*** Opening of INFORMATION SUPPLIED ***

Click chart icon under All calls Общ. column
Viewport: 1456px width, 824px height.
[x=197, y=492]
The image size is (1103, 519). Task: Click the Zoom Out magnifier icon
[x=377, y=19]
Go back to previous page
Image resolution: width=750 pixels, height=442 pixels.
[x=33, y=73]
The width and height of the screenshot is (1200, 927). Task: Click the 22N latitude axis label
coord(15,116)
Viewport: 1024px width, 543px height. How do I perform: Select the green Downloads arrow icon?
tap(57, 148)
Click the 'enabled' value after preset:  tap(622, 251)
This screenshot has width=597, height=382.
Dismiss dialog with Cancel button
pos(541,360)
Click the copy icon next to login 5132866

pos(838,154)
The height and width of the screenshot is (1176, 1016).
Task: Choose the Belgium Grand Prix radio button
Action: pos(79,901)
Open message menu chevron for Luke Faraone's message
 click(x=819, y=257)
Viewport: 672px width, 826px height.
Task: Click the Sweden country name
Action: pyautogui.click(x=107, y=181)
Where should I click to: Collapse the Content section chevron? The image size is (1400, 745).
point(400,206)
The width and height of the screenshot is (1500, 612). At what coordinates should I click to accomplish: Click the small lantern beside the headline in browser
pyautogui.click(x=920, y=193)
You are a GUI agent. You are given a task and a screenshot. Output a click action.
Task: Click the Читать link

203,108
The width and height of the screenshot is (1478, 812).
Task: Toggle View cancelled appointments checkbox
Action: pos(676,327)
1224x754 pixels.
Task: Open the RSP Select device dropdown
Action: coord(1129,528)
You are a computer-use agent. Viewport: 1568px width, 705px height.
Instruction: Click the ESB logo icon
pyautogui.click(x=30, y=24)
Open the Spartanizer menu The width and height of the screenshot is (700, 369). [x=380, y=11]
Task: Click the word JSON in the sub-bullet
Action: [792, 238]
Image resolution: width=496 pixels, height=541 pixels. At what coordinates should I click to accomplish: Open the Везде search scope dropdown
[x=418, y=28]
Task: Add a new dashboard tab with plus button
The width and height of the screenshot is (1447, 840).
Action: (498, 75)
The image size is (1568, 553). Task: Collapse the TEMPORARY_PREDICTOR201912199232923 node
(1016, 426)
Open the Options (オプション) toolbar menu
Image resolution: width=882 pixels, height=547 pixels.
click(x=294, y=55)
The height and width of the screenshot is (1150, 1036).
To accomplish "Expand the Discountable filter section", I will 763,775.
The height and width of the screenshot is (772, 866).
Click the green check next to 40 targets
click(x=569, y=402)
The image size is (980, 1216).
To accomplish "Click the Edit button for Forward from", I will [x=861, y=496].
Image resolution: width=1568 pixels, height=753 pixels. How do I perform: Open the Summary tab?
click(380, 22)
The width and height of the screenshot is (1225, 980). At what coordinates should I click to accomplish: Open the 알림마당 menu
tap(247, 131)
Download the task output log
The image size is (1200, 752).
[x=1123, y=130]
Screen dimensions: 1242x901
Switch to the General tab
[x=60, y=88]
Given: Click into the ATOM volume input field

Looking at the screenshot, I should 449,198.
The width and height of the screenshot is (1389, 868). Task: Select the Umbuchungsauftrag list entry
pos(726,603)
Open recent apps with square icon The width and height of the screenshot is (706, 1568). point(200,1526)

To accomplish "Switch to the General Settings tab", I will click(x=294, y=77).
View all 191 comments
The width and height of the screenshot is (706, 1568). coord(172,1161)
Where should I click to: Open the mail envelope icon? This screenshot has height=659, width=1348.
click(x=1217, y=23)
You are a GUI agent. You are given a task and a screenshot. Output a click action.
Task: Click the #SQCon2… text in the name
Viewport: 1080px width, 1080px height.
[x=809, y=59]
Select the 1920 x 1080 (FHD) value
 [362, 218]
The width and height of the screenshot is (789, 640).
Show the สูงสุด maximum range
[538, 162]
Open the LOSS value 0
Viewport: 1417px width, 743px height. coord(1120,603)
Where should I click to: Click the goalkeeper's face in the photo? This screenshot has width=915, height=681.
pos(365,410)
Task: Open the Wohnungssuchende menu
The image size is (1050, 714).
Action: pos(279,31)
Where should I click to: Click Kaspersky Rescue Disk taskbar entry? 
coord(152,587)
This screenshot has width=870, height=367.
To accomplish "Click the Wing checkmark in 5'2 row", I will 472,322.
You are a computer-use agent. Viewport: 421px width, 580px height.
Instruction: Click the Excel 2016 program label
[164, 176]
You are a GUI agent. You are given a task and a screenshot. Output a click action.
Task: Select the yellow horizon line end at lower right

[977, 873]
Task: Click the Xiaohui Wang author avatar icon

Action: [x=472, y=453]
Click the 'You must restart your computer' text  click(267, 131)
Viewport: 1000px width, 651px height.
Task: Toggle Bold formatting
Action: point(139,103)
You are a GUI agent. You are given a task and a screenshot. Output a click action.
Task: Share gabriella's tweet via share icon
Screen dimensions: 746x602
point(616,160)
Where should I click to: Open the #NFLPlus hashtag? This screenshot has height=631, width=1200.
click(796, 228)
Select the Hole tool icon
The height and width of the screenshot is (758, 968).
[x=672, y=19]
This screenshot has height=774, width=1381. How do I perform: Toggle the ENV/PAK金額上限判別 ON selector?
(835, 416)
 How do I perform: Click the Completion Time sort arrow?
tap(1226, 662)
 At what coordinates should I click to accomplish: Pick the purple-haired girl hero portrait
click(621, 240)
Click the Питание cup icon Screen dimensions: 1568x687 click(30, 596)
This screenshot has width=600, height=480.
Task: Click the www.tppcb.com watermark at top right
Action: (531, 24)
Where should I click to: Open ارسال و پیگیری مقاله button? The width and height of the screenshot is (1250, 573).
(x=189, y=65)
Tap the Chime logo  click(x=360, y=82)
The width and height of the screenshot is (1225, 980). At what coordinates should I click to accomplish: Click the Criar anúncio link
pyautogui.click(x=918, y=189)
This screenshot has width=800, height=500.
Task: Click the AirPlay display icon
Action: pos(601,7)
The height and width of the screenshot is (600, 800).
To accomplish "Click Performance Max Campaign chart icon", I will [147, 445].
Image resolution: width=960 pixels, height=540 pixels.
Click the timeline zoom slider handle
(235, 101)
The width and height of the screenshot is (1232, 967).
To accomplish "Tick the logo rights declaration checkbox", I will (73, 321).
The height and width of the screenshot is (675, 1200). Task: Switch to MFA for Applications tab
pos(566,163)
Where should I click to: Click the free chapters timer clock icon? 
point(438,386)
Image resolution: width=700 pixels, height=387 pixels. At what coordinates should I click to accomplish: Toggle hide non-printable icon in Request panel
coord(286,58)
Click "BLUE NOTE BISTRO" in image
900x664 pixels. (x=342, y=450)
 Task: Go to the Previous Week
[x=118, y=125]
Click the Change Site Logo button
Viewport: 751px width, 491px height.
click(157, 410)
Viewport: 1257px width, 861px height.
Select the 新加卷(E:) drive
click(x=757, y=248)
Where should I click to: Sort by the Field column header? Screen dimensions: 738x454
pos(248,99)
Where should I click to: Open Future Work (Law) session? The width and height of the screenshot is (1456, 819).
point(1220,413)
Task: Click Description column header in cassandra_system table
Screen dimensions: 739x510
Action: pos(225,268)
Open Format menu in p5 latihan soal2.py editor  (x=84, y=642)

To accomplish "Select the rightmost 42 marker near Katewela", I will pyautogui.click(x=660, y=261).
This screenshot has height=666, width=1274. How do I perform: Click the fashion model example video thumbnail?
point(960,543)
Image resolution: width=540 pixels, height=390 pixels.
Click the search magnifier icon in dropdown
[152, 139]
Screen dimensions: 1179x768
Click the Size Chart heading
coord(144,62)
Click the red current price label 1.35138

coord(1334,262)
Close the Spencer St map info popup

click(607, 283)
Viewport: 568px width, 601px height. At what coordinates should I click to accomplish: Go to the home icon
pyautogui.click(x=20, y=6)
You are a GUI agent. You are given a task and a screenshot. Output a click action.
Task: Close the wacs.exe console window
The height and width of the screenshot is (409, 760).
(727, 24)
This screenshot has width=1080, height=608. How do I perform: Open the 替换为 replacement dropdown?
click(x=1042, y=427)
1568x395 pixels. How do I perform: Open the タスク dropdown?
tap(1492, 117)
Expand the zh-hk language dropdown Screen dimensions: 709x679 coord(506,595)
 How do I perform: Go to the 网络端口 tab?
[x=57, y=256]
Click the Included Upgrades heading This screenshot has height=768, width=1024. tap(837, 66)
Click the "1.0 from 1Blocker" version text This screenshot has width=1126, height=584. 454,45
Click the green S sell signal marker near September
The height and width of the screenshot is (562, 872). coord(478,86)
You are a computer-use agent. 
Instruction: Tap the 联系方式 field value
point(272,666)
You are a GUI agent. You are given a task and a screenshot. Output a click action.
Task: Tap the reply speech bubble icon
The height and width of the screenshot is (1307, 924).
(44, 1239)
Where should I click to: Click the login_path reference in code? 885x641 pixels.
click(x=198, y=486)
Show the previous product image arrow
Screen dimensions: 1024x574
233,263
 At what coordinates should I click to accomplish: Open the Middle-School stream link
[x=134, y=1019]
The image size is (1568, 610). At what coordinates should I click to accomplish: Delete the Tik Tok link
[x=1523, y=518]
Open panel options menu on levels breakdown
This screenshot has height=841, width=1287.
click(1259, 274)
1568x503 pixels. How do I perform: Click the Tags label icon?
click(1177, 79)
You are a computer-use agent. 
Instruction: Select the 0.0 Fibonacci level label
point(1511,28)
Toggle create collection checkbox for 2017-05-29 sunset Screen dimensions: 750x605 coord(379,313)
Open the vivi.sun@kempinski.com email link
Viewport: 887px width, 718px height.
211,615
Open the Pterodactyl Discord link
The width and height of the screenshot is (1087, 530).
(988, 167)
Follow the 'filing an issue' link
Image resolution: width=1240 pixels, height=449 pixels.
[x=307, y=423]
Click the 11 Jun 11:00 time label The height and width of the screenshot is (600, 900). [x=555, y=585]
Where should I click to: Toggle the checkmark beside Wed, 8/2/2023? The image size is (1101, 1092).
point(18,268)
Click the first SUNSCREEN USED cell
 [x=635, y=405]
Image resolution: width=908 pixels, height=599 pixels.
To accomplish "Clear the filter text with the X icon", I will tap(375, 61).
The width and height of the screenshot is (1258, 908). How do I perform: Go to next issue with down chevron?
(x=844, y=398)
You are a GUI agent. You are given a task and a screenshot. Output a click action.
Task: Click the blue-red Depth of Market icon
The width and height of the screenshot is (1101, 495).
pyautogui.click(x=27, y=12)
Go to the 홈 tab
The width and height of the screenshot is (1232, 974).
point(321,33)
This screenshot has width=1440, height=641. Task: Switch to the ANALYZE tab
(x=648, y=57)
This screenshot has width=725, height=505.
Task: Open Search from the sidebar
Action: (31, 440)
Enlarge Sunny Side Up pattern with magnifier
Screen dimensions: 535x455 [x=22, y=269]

*** Close of INFORMATION SUPPLIED ***

EXERCISE PROMPT —
Reproduce exactly what appears from the line containing "Instruction: Select the" down to the final line of the data.

EXPECTED ANSWER —
Instruction: Select the 0.0 Fibonacci level label
point(1511,28)
Toggle create collection checkbox for 2017-05-29 sunset Screen dimensions: 750x605 coord(379,313)
Open the vivi.sun@kempinski.com email link
Viewport: 887px width, 718px height.
211,615
Open the Pterodactyl Discord link
The width and height of the screenshot is (1087, 530).
(988, 167)
Follow the 'filing an issue' link
Image resolution: width=1240 pixels, height=449 pixels.
[x=307, y=423]
Click the 11 Jun 11:00 time label The height and width of the screenshot is (600, 900). [x=555, y=585]
Where should I click to: Toggle the checkmark beside Wed, 8/2/2023? The image size is (1101, 1092).
point(18,268)
Click the first SUNSCREEN USED cell
 [x=635, y=405]
Image resolution: width=908 pixels, height=599 pixels.
To accomplish "Clear the filter text with the X icon", I will tap(375, 61).
The width and height of the screenshot is (1258, 908). How do I perform: Go to next issue with down chevron?
(x=844, y=398)
You are a GUI agent. You are given a task and a screenshot. Output a click action.
Task: Click the blue-red Depth of Market icon
The width and height of the screenshot is (1101, 495).
pyautogui.click(x=27, y=12)
Go to the 홈 tab
The width and height of the screenshot is (1232, 974).
point(321,33)
This screenshot has width=1440, height=641. Task: Switch to the ANALYZE tab
(x=648, y=57)
This screenshot has width=725, height=505.
Task: Open Search from the sidebar
Action: (31, 440)
Enlarge Sunny Side Up pattern with magnifier
Screen dimensions: 535x455 [x=22, y=269]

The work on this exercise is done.